== Dataset entries ==

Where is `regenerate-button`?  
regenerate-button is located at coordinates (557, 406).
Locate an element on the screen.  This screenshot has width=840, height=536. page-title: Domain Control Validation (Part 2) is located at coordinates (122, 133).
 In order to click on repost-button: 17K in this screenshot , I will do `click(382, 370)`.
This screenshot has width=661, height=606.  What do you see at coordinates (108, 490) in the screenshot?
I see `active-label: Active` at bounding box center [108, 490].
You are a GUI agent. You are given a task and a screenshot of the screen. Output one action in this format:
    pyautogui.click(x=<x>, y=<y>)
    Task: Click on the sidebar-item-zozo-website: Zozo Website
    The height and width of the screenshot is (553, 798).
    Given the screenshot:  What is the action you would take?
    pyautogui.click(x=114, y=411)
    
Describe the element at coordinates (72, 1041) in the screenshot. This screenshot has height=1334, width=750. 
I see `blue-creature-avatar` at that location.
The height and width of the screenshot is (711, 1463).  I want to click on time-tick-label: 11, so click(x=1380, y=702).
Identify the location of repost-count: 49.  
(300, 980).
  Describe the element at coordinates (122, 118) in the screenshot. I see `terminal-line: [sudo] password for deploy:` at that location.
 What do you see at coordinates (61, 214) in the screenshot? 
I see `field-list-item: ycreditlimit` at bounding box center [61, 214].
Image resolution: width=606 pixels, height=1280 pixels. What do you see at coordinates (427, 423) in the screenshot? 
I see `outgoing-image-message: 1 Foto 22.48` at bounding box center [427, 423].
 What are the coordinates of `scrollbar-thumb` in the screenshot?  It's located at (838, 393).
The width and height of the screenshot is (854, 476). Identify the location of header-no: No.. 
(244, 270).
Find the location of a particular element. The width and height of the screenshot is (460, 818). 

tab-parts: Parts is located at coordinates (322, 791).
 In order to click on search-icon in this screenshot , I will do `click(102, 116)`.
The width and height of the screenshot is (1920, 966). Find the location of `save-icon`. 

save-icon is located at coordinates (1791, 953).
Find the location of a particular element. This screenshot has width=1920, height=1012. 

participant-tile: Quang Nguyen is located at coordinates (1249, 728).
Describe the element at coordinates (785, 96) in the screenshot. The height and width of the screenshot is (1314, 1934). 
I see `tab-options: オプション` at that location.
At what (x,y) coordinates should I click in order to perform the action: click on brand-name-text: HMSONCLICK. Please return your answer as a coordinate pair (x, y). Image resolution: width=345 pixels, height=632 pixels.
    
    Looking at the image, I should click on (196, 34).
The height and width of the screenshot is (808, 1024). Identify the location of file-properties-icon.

== What the task asks ==
Reproduce all the rows above verbatim, with their line breaks unchanged.

== Completed exercise ==
Where is `regenerate-button`?  
regenerate-button is located at coordinates (557, 406).
Locate an element on the screen.  This screenshot has width=840, height=536. page-title: Domain Control Validation (Part 2) is located at coordinates (122, 133).
 In order to click on repost-button: 17K in this screenshot , I will do `click(382, 370)`.
This screenshot has width=661, height=606.  What do you see at coordinates (108, 490) in the screenshot?
I see `active-label: Active` at bounding box center [108, 490].
You are a GUI agent. You are given a task and a screenshot of the screen. Output one action in this format:
    pyautogui.click(x=<x>, y=<y>)
    Task: Click on the sidebar-item-zozo-website: Zozo Website
    The height and width of the screenshot is (553, 798).
    Given the screenshot:  What is the action you would take?
    pyautogui.click(x=114, y=411)
    
Describe the element at coordinates (72, 1041) in the screenshot. This screenshot has height=1334, width=750. 
I see `blue-creature-avatar` at that location.
The height and width of the screenshot is (711, 1463).  I want to click on time-tick-label: 11, so click(x=1380, y=702).
Identify the location of repost-count: 49.  
(300, 980).
  Describe the element at coordinates (122, 118) in the screenshot. I see `terminal-line: [sudo] password for deploy:` at that location.
 What do you see at coordinates (61, 214) in the screenshot? 
I see `field-list-item: ycreditlimit` at bounding box center [61, 214].
Image resolution: width=606 pixels, height=1280 pixels. What do you see at coordinates (427, 423) in the screenshot? 
I see `outgoing-image-message: 1 Foto 22.48` at bounding box center [427, 423].
 What are the coordinates of `scrollbar-thumb` in the screenshot?  It's located at (838, 393).
The width and height of the screenshot is (854, 476). Identify the location of header-no: No.. 
(244, 270).
Find the location of a particular element. The width and height of the screenshot is (460, 818). 

tab-parts: Parts is located at coordinates (322, 791).
 In order to click on search-icon in this screenshot , I will do `click(102, 116)`.
The width and height of the screenshot is (1920, 966). Find the location of `save-icon`. 

save-icon is located at coordinates (1791, 953).
Find the location of a particular element. This screenshot has width=1920, height=1012. 

participant-tile: Quang Nguyen is located at coordinates (1249, 728).
Describe the element at coordinates (785, 96) in the screenshot. The height and width of the screenshot is (1314, 1934). 
I see `tab-options: オプション` at that location.
At what (x,y) coordinates should I click in order to perform the action: click on brand-name-text: HMSONCLICK. Please return your answer as a coordinate pair (x, y). Image resolution: width=345 pixels, height=632 pixels.
    
    Looking at the image, I should click on (196, 34).
The height and width of the screenshot is (808, 1024). Identify the location of file-properties-icon.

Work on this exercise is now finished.